Taking care of others is hard work. I picture my mother who woke up a 7 am every day to prepare breakfast and lunch for the family, then headed straight to her low-paying, physically taxing job. I am reminded of my partner’s grandmother (God bless her soul), who recently passed, and was as healthy and rich as a GOAT, but spent COVID caring for her dying spouse (who somehow outlived her). 

It’s not as simple as it seems. Of course, I love my rest, spontaneity, and reception of love and masculine gestures. I love wetting my feet in the ocean, dancing under the moonlight, going on day adventures, and dressing up to the nines. But I equally like my routine of getting to work and sometimes in the process, not making the bed perfectly, not eating the healthiest foods, and leaving the dishes in the sink. I love hosting dinner parties, but I don’t always enjoy cooking. In fact, if we had enough money one day, a personal chef would be a dream come true. I don’t necessarily always love tending to the home, and don’t spend hours of my day doing laundry or cleaning. There’s an innate hunger in me for results, and that can not be willed away, or dismissed by my claim to femininity. I am feminine in the way that serves me at appropriate times, but I can’t subject my entire existence and personality to one thing.

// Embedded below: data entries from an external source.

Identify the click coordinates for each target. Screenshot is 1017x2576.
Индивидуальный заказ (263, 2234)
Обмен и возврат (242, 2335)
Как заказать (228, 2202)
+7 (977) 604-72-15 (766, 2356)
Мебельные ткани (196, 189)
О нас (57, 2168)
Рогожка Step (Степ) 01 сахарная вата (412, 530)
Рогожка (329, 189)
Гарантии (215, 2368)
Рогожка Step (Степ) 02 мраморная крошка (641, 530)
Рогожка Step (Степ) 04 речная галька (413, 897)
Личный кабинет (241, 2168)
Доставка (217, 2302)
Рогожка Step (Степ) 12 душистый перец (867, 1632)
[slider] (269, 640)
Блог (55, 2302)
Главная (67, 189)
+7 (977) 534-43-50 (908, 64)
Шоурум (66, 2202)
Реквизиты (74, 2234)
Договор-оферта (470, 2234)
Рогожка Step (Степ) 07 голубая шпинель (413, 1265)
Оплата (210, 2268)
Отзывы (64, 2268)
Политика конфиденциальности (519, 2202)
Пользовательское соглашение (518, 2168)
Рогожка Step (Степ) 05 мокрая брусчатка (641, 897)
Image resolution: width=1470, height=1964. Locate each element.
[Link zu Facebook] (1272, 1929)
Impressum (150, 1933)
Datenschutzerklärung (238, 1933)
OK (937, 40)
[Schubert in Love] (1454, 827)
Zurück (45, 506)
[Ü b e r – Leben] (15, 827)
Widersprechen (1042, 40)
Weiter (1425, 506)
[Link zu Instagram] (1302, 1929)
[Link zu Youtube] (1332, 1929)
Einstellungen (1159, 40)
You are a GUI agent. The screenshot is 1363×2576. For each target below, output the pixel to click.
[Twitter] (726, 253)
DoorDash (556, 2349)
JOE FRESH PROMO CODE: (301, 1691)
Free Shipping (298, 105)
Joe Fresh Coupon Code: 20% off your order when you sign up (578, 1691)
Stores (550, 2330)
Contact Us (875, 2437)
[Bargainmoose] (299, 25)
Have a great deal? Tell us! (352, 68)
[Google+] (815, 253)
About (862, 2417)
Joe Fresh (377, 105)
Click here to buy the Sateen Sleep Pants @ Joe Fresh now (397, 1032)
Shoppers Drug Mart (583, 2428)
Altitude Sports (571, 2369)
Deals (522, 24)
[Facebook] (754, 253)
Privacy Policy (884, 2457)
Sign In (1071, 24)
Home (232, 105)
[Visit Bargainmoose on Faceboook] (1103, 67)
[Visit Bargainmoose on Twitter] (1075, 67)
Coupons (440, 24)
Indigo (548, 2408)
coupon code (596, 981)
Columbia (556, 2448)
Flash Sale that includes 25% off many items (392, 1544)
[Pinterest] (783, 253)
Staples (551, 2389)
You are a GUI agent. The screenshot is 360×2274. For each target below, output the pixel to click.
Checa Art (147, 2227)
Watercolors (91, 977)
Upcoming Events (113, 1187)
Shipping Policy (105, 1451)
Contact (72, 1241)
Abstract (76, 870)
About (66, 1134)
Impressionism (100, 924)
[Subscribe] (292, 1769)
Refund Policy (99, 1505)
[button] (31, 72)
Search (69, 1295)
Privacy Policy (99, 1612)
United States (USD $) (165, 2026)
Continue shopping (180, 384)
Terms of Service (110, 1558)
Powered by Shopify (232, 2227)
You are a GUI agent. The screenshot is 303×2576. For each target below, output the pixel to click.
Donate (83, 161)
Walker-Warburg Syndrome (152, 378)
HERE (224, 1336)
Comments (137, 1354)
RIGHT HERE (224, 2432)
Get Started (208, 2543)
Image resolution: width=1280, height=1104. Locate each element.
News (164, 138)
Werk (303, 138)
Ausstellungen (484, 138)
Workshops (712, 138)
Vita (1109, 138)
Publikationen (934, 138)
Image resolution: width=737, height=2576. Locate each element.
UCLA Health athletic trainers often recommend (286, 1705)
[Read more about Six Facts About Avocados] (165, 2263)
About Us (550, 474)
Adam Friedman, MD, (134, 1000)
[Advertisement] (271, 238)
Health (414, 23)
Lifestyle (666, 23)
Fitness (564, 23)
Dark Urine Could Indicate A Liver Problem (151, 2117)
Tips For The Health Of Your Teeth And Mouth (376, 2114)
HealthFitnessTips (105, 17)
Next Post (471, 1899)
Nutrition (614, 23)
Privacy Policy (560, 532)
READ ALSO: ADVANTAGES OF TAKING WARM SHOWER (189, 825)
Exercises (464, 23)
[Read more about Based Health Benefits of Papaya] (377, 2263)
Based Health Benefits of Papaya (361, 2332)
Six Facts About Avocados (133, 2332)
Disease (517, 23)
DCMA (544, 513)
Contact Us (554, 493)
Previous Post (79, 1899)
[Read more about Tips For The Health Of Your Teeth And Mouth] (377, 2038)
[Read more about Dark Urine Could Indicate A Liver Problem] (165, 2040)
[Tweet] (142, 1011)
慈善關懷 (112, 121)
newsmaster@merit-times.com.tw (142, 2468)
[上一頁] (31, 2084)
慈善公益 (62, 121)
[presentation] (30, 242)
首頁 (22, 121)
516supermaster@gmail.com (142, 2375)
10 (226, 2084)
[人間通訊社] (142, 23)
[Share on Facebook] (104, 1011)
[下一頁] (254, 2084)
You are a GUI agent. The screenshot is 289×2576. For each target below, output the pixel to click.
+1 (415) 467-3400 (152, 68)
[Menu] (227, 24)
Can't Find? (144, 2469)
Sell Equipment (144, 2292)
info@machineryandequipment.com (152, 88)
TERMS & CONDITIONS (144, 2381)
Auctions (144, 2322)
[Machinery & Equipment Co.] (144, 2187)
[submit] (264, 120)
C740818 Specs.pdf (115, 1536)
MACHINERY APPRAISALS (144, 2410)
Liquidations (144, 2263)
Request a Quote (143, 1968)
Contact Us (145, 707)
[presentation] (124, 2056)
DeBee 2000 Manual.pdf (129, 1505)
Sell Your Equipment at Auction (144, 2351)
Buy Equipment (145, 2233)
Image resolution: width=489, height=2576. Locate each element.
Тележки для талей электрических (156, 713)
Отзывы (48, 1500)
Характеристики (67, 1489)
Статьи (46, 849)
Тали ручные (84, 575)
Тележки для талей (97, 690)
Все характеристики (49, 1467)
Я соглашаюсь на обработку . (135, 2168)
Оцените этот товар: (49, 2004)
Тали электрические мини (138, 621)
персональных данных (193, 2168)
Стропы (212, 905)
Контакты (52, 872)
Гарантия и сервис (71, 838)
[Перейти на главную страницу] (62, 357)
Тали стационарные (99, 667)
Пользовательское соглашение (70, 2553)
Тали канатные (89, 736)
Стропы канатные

As a Sagittarius, there’s a healthy amount of fire and spark in me, that’s not just reserved for romance, but for honest work and progress. What that “work” is, changes over time and I’m starting to embrace the multitude of different seasons in my life.

Leaning into your femininity can be a source of strength and power, but it doesn’t mean you have to be a “trad wife” to unlock it. You’re allowed to bring your femininity to the table as it serves you in the world. And it’s also something you can easily tuck away if you feel like it’s a threat or a point of weakness in certain situations. Don’t let social media misguide you in your personal journey.

I’m neither clawing away at the corporate world nor spending all my time doing embroidery. My life is a balance of trying to make the finances work for us, improving different skills, and allowing myself to feel joy in the “girly things.” I’m so fortunate I no longer have to spend 8 hours of my time being someone who doesn’t feel authentic. And then coming home and using social media as a tool to counteract that, but in an extreme way. 

I’m no trad wife, but I’m glad I am someone’s ‘wife’ forever and always. And I feel privileged that this life is choose your own adventure There are no limits to what you can do, except those that exist in your own mind.